Glutamate Induces c‐fos Proto‐oncogene Expression and Inhibits Proliferation in Oligodendrocyte Progenitors: Receptor Characterization

Abstract

The effect of glutamate on c‐fos expression in oligodendrocyte progenitors was investigated by Northern blot analysis. Glutamate caused rapid and transient induction. Both 6‐cyano‐7‐nitro‐quinoxaline‐2,3‐dione (CNQX) and 6,7‐dinitroquinoxaline‐2,3‐dione (DNQX), two competitive non‐NMDA ionotropic receptor antagonists, reduced glutamate‐induced c‐fos expression, whereas the NMDA antagonist MK‐801 was ineffective. In addition, the glutamate receptor agonists (±)‐α‐amino‐3‐hydroxy‐5‐methylisoxazole‐4‐propionic acid hydrobromide (AMPA) and kainate strongly induced c‐fos.

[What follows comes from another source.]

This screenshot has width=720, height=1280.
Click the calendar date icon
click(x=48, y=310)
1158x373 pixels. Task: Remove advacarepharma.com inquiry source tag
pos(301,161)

However, the metabotropic receptor agonist trans‐(±)‐1‐amino‐(1S,3R)‐cyclopentanedicarboxylic acid (trans‐(±)‐ACPD) did not increase c‐fos mRNA level and the antagonist L‐(+)‐2‐amino‐3‐phosphonopropionic acid did not block glutamate‐induced c‐fos mRNA. These findings indicate that c‐fos induction in oligodendrocyte progenitors is mediated through the AMPA/kainate receptors, while NMDA and metabotropic receptor subtypes are not involved. Chelation of extracellular calcium by EDTA prevented glutamate‐induced c‐fos expression. Similarly, the protein kinase C inhibitor 1‐(5‐isoquinoline‐sulphonyl)‐2‐methylpiperazine dihydrochloride (H7) and down‐regulation of protein kinase C by prolonged exposure to phorbol‐12‐myristate 13‐acetate blocked c‐fos induction. These results suggest that induction of c‐fos through AMPA/kainate receptors is dependent on extracellular calcium influx and involves downstream activation of phorbol ester‐sensitive protein kinase C. The effect of glutamate on oligodendrocyte progenitor proliferation was assessed by [³H]thymidine incorporation. Glutamate and the agonists kainate and AMPA, but not trans‐(±)‐ACPD, caused a dose‐dependent decrease in [³H]thymidine incorporation. All these pharmacological agents were not toxic to oligodendrocyte progenitors. CNQX reversed the inhibitory effects produced by glutamate and the various agonists. These results suggest that glutamate may modulate the growth and differentiation of oligodendrocytes in the central nervous system.